═════ Data listing

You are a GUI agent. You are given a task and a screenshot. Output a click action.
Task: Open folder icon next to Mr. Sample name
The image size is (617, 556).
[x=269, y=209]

══════════
═════ Data listing

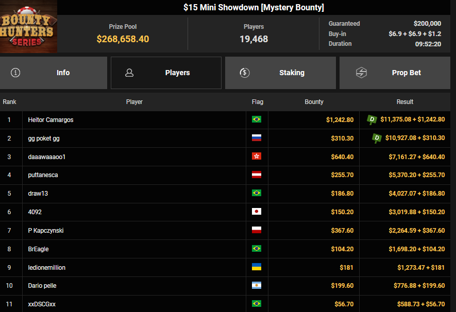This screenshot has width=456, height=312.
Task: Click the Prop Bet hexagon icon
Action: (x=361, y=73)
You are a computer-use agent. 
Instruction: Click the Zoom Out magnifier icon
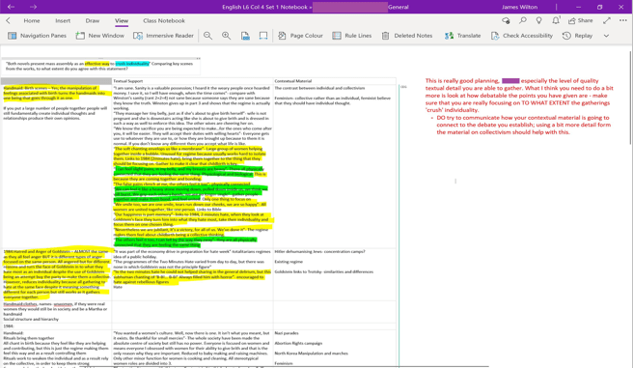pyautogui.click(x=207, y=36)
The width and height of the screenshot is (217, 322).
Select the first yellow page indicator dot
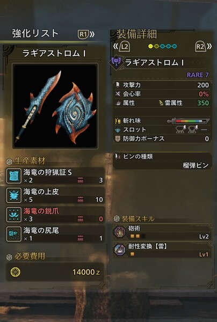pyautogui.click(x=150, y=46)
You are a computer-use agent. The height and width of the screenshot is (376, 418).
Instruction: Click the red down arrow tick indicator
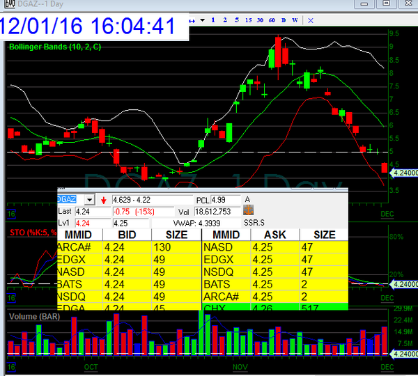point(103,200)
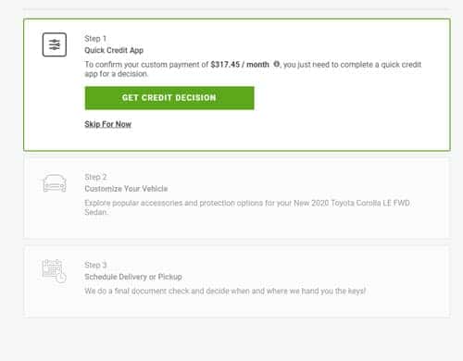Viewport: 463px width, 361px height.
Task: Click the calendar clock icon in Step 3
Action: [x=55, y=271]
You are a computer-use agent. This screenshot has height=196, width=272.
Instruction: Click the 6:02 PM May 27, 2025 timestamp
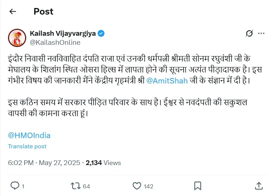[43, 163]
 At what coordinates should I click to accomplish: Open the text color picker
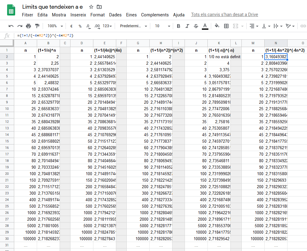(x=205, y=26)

══════════

Go through the entries and report every line with the string "computer".

You are a computer-use agent. 
You are a computer-use agent. The height and width of the screenshot is (376, 418).
You are a computer-use agent. This screenshot has height=196, width=272.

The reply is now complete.